# Introducing pasture to goats



## that's*satyrical (Sep 9, 2011)

How much pasture time do you give goats to start with and how much can you allow them? Can they stay in pasture all the time once they are used to it? How much pasture time do they need to be able to forgo hay supplementation?? 

Thanks!!


----------



## jodief100 (Sep 9, 2011)

If I have goats that have not been on pature and the pasture is very rich and full, I start with 15 minutes at a time and add about 10-15 per day.  

Dr.
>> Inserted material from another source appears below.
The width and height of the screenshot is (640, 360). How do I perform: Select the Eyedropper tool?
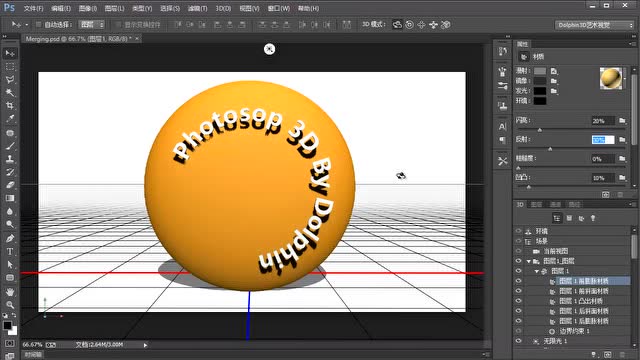10,119
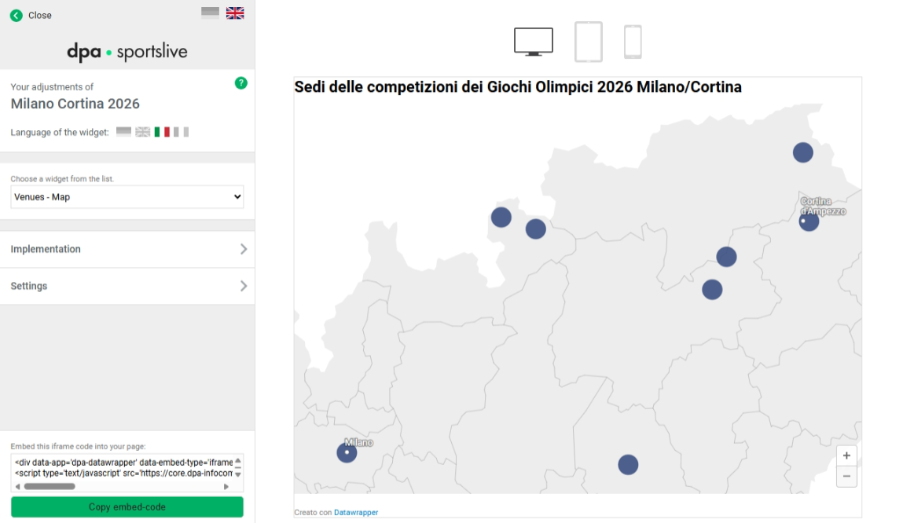Zoom in on the map
901x523 pixels.
[x=847, y=456]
Pinkerton told me that two hours a day on lush full green pasture is sufficient for thier browsing needs.  They will still need loose minerals and may need grain depending on thier current nutritinal needs and the quality of the pasture.


----------



## redtailgal (Sep 9, 2011)

x


----------



## Chirpy (Sep 9, 2011)

First, my goats always have access to a small pasture area that's attached to their barn stall.   They keep that area trimmed short so when I do allow them to go out to the 'real' pasture I also start mine out slowly (about 1/2 hour the first few days and then add roughly 15 to 20 minute increments for another week; then 1/2 hour increments for a few days).  
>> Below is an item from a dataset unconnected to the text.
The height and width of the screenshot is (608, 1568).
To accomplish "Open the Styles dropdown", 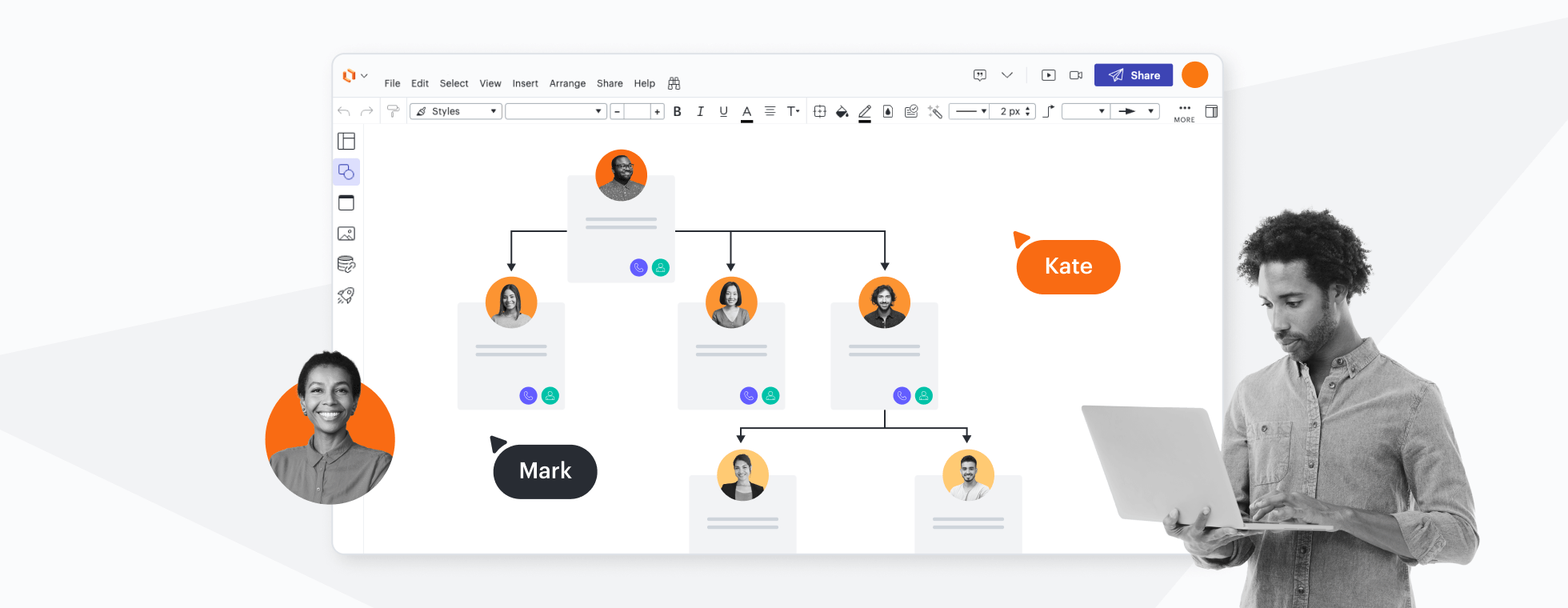I will (455, 111).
I seldom allow mine out for more than a couple hours though as they balloon up even after months on the pasture at those time increments.   I've got good pasture and they pig out.


----------



## elevan (Sep 9, 2011)

I've got a good pasture for goats...lots of brush, weeds...etc.  My goats are on pasture 24/7 during mid-spring until late fall.  I don't grain or provide hay at all during that time...though they do gobble up some scratch that gets tossed to the chickens.

If I bring a new goat home during the browse time of year that has been on grain I'll watch them closely and give them handfuls of the grain that I buy off their previous owner but within a few days I even stop doing that.  My goats are expected to "hunt" for their dinner during the browse portion of the year.


----------